To be done: Copy out the items below, swapping every "label" for "caption" and keeping everything else the same.

* Start *

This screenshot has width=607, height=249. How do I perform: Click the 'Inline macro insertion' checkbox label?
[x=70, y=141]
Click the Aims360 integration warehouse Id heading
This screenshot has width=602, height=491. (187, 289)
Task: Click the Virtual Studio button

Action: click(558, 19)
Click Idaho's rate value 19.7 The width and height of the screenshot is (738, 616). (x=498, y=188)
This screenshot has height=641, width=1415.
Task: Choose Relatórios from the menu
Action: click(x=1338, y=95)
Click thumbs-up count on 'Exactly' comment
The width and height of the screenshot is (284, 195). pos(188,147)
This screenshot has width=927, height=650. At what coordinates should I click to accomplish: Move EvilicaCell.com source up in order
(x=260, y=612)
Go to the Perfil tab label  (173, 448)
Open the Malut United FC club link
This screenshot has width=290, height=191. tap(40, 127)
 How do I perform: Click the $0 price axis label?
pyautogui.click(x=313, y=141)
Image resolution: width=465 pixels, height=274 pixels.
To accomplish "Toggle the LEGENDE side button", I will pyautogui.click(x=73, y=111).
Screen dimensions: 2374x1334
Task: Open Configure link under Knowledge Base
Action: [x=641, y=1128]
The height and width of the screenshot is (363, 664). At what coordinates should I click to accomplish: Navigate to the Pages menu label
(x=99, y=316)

* End *

The reply:
This screenshot has width=607, height=249. How do I perform: Click the 'Inline macro insertion' checkbox caption?
[x=70, y=141]
Click the Aims360 integration warehouse Id heading
This screenshot has width=602, height=491. (187, 289)
Task: Click the Virtual Studio button

Action: click(558, 19)
Click Idaho's rate value 19.7 The width and height of the screenshot is (738, 616). (x=498, y=188)
This screenshot has height=641, width=1415.
Task: Choose Relatórios from the menu
Action: click(x=1338, y=95)
Click thumbs-up count on 'Exactly' comment
The width and height of the screenshot is (284, 195). pos(188,147)
This screenshot has width=927, height=650. At what coordinates should I click to accomplish: Move EvilicaCell.com source up in order
(x=260, y=612)
Go to the Perfil tab caption  (173, 448)
Open the Malut United FC club link
This screenshot has width=290, height=191. tap(40, 127)
 How do I perform: Click the $0 price axis caption?
pyautogui.click(x=313, y=141)
Image resolution: width=465 pixels, height=274 pixels.
To accomplish "Toggle the LEGENDE side button", I will pyautogui.click(x=73, y=111).
Screen dimensions: 2374x1334
Task: Open Configure link under Knowledge Base
Action: [x=641, y=1128]
The height and width of the screenshot is (363, 664). At what coordinates should I click to accomplish: Navigate to the Pages menu caption
(x=99, y=316)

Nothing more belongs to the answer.